• [WORK TASK] I'd like the entries repeated exactly, pictures omitted.

• [MATERIAL PROVIDED]
§ §

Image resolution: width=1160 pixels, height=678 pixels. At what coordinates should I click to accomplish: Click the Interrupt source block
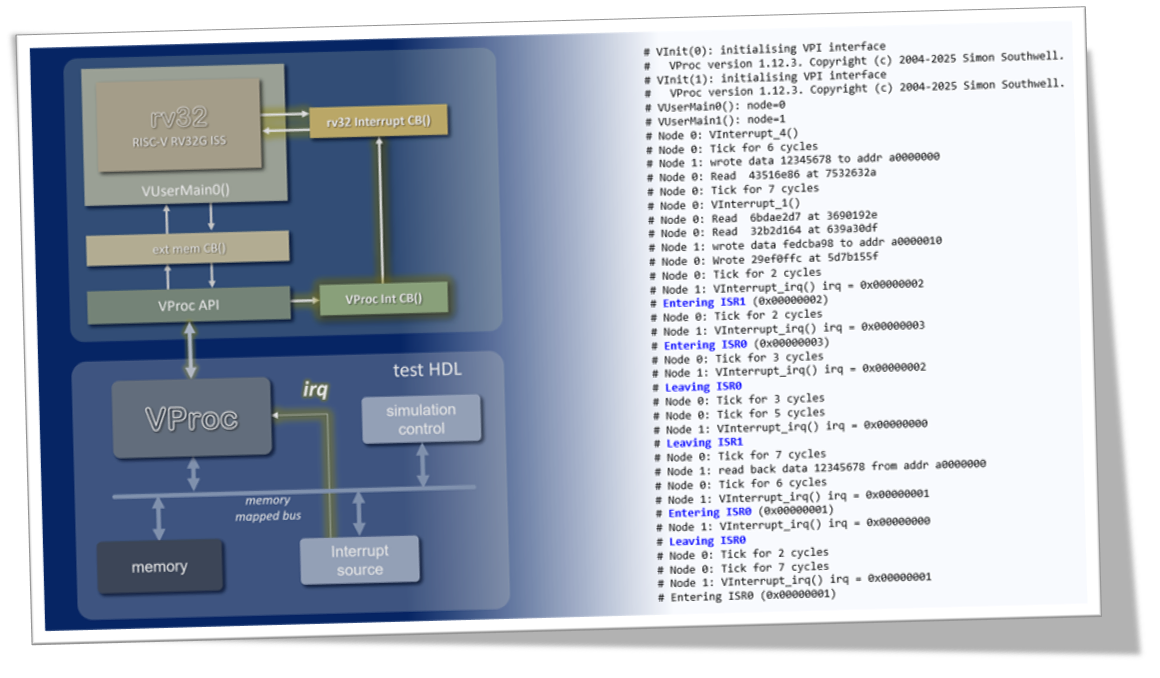click(x=359, y=560)
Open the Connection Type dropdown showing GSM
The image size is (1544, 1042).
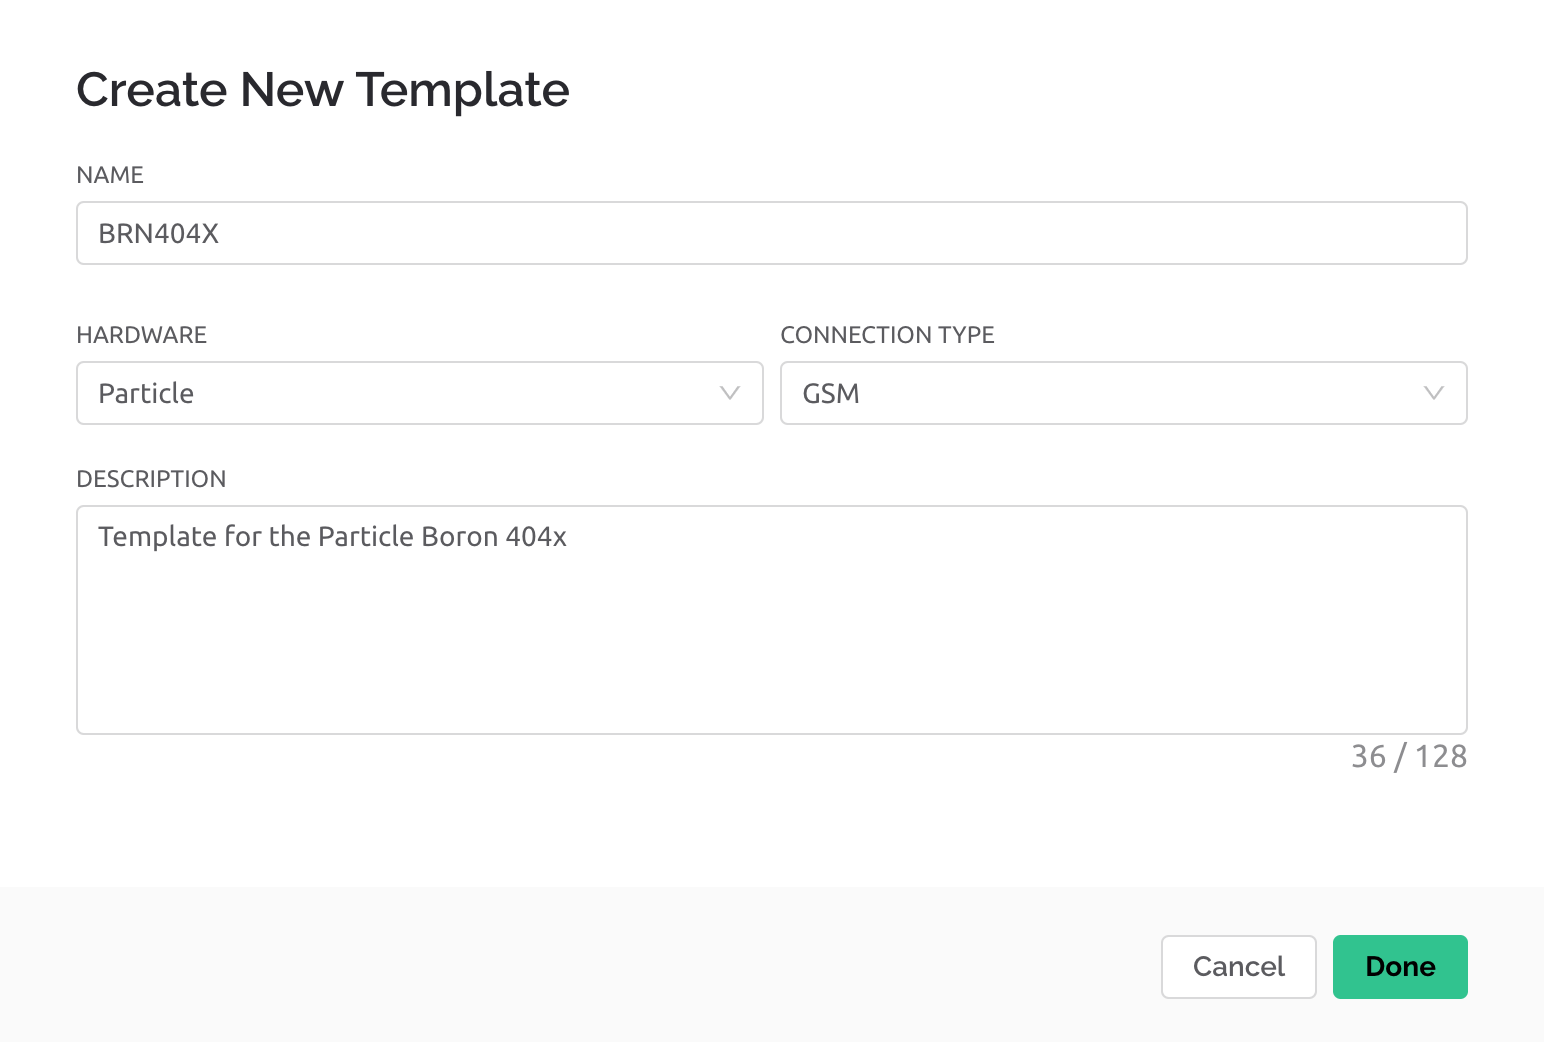pos(1122,393)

§ §

• [RESULT]
Image resolution: width=1160 pixels, height=678 pixels. At what coordinates should I click to accomplish: Click the Interrupt source block
click(x=359, y=560)
Open the Connection Type dropdown showing GSM
The image size is (1544, 1042).
pos(1122,393)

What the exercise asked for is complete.